Consider a sequence of consecutive positive integers $$[a, a+1, \dots, a+k]$$. The number k is an Erdős–Woods number if there exists such a sequence, beginning with some number a, in which each of the elements has a common factor with one of the endpoints. In other words, if there exists a positive integer a such that for each integer $$i, 0 \le i \le k$$, either $$\gcd(a, a+i) > 1$$ or $$\gcd(a+i, a+k) > 1$$. The first few Erdős–Woods numbers are:

16, 22, 34, 36, 46, 56, 64, 66, 70 … (sequence A059756 in OEIS).

(Arguably 0 and 1 could also be included as trivial entries.)
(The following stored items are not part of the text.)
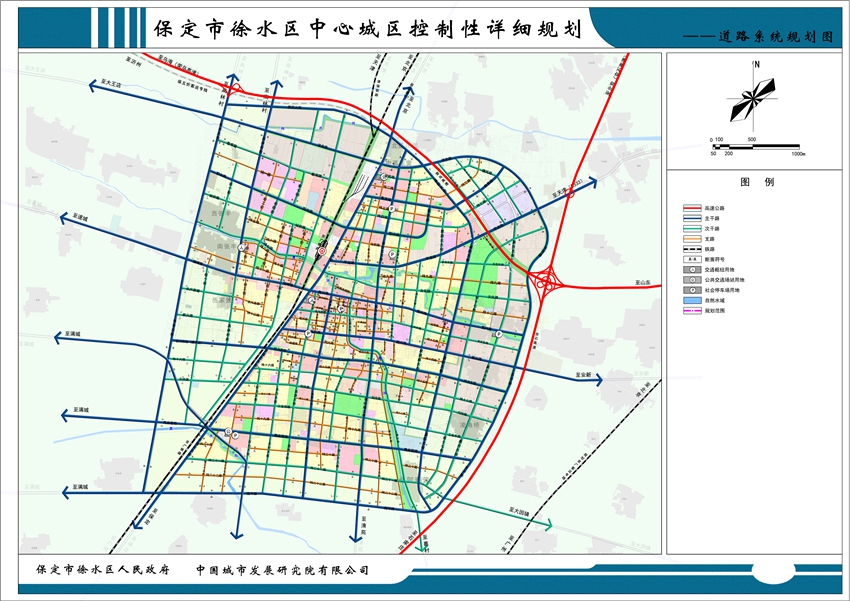The image size is (850, 601).
Task: Click the north arrow compass rose
Action: (756, 98)
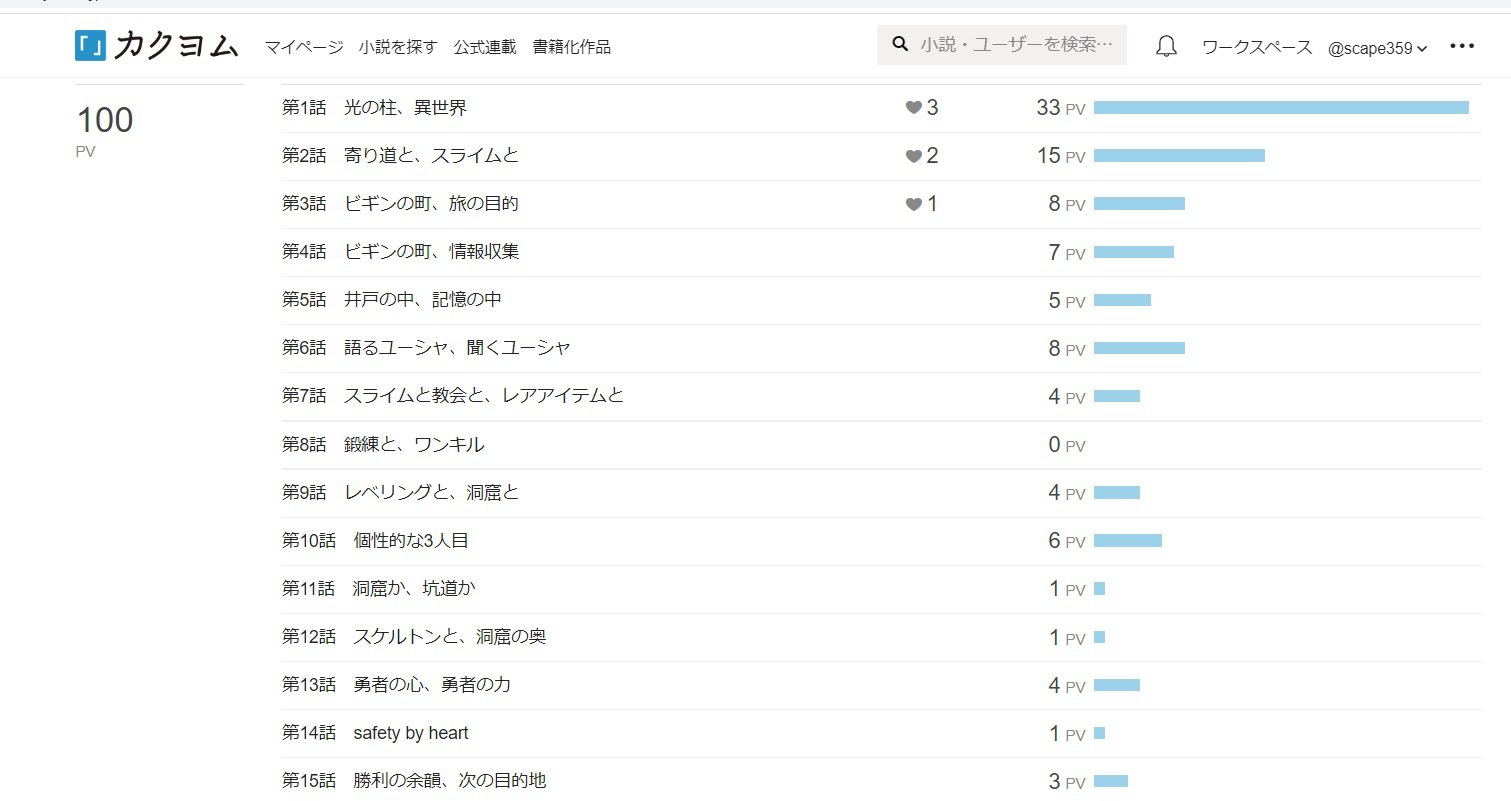1511x801 pixels.
Task: Click the PV bar for episode 2
Action: coord(1179,156)
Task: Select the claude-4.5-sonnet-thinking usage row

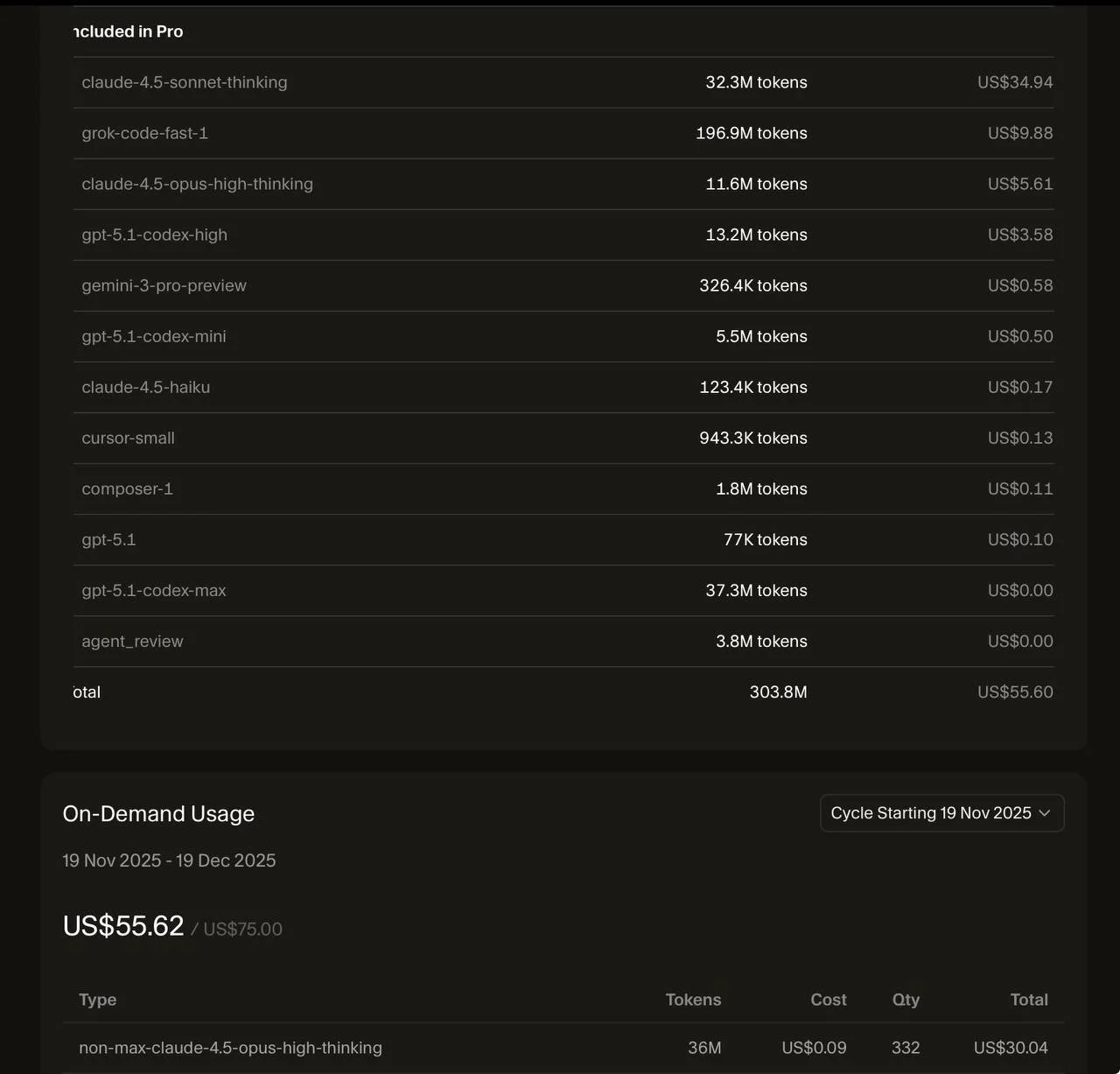Action: click(x=185, y=82)
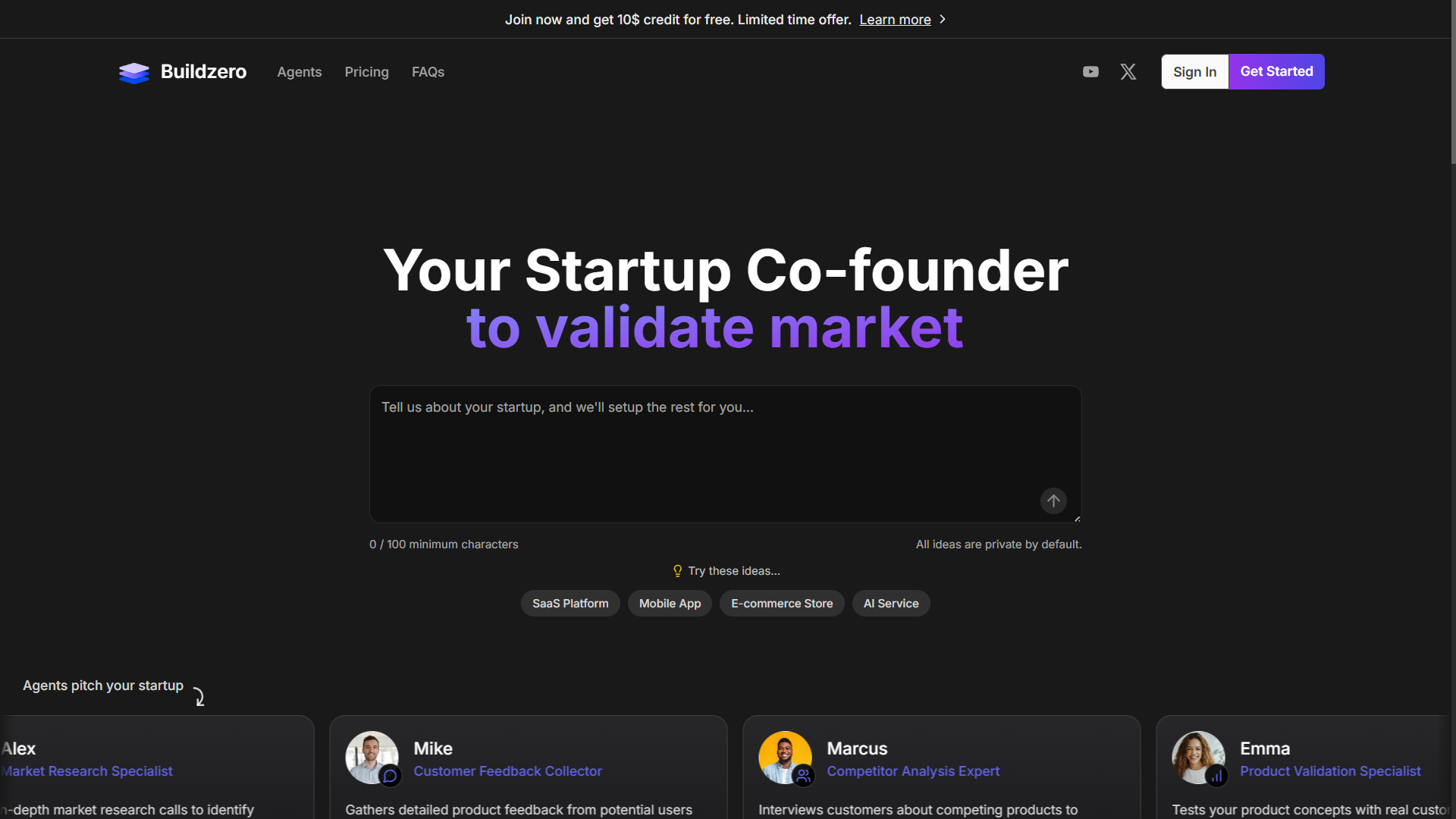Open the YouTube channel icon
Screen dimensions: 1456x819
point(1090,72)
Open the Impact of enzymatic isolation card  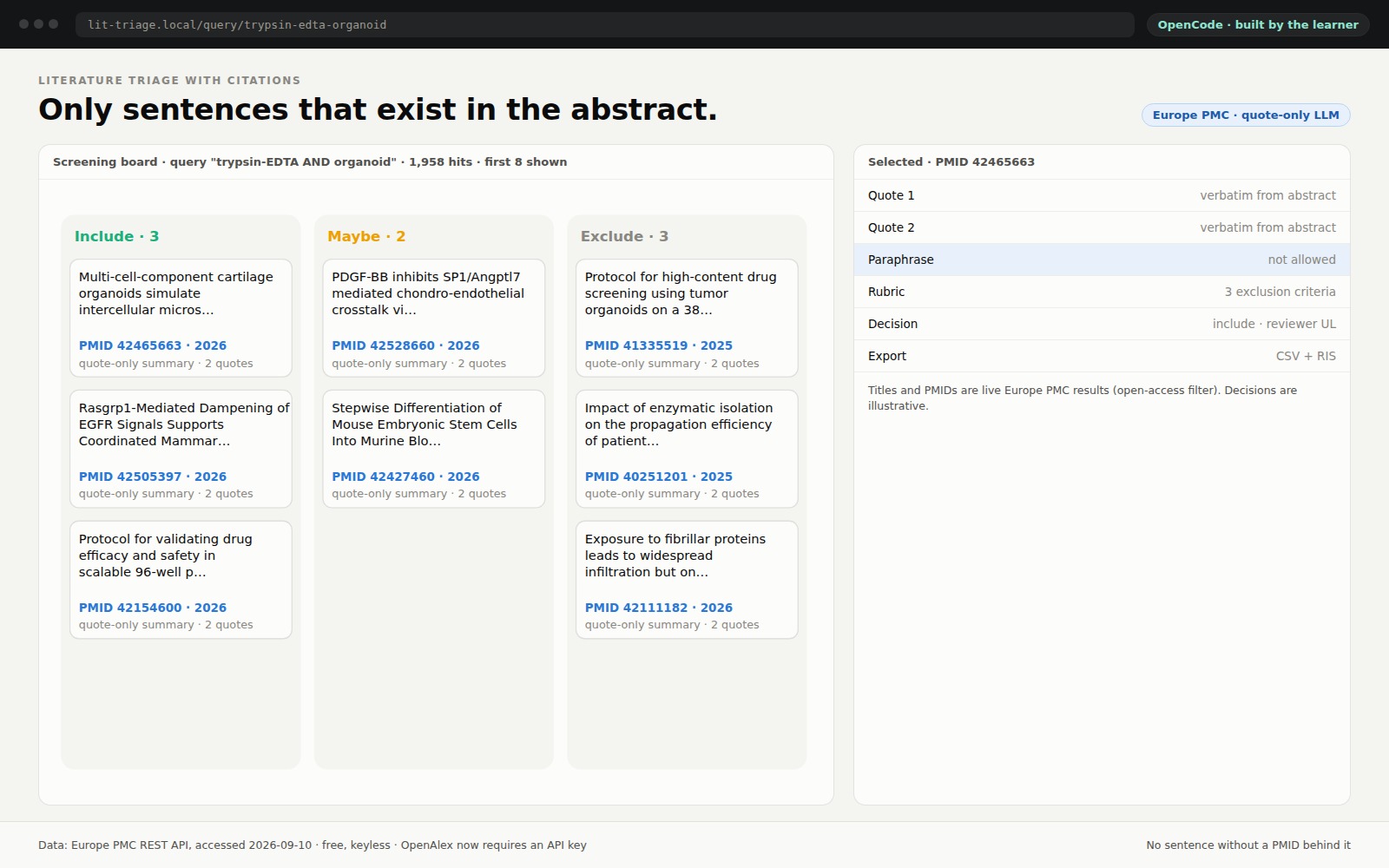coord(687,449)
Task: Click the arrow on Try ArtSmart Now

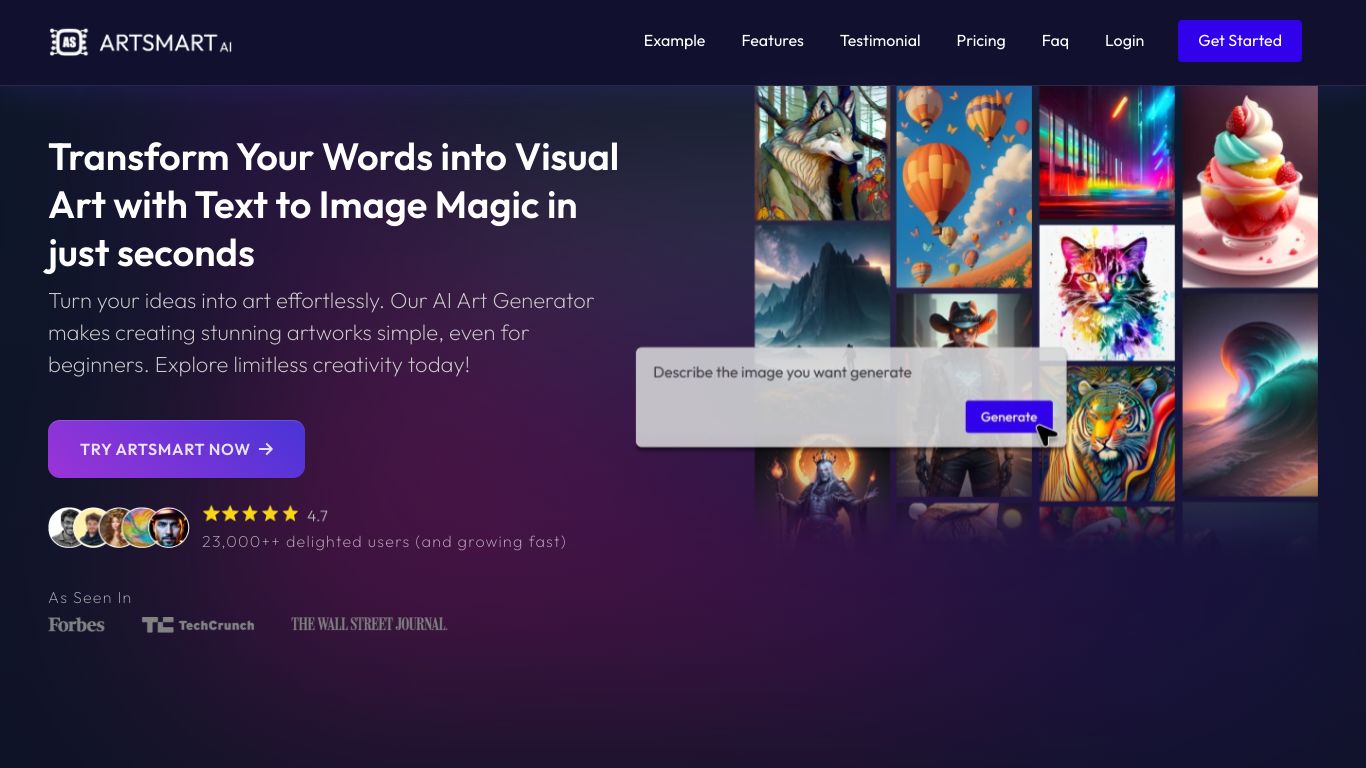Action: [266, 449]
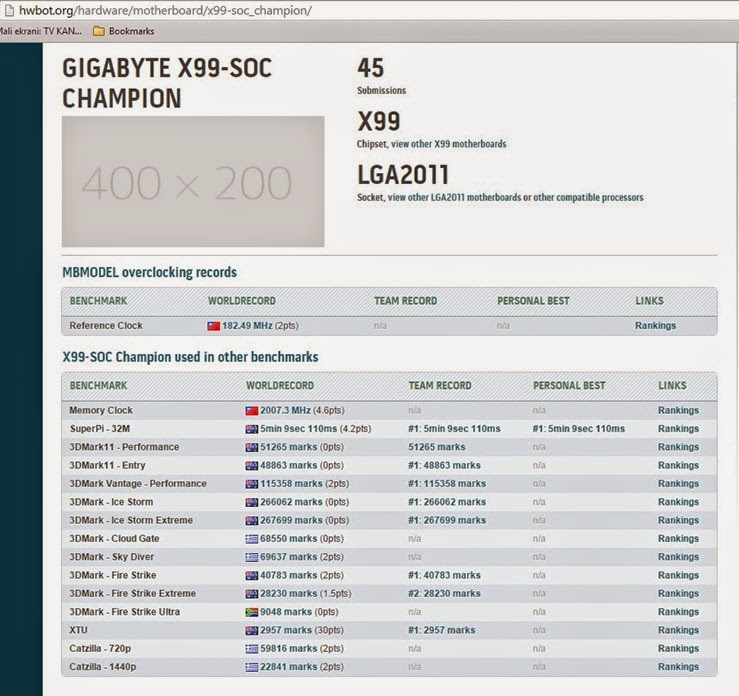Click the flag icon in the XTU row
Viewport: 739px width, 696px height.
[252, 630]
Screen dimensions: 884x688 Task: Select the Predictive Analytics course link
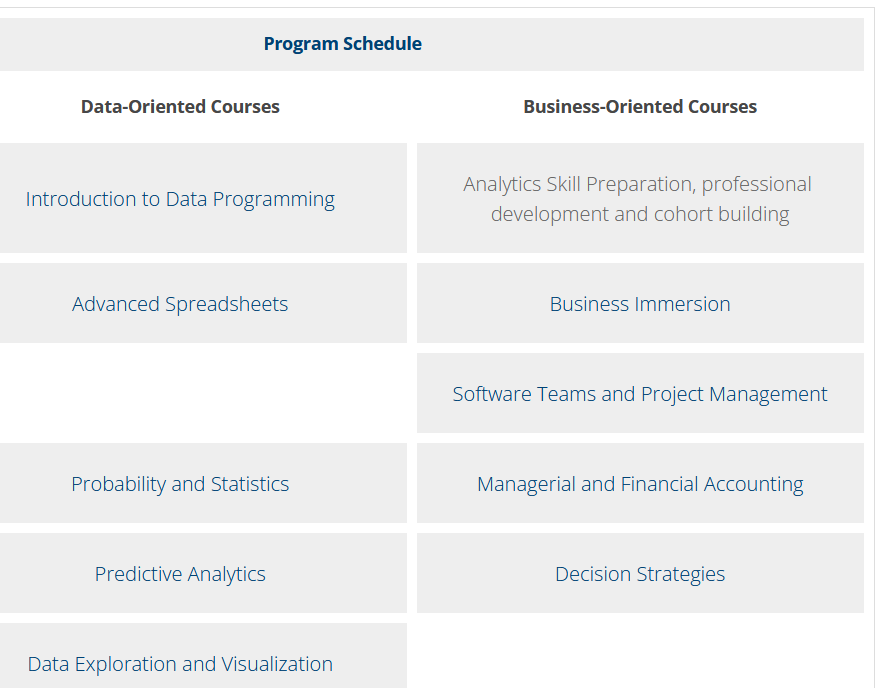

Investigation of such numbers stemmed from a prior conjecture by Paul Erdős:

There exists a positive integer k such that every integer a is uniquely determined by the list of prime divisors of $$a, a+1, \dots, a+k$$.

Alan R. Woods investigated this for his 1981 thesis, and conjectured that whenever k > 1, the interval [a, a+k] always included a number coprime to both endpoints. It was only later that he found the first counterexample, [2184, 2185, \dots, 2200] with k = 16.

David L. Dowe proved that there are infinitely many Erdős–Woods numbers, and Cégielski, Heroult and Richard showed that the set is recursive.
References

Patrick Cégielski; François Heroult, Denis Richard (2003). "On the amplitude of intervals of natural numbers whose every element has a common prime divisor with at least an extremity". Theoretical Computer Science 303 (1): 53–62. doi:10.1016/S0304-3975(02)00444-9.
David L. Dowe (1989). "On the existence of sequences of co-prime pairs of integers". J. Austral. Math. Soc.. A 47: 84–89. doi:10.1017/S1446788700031220.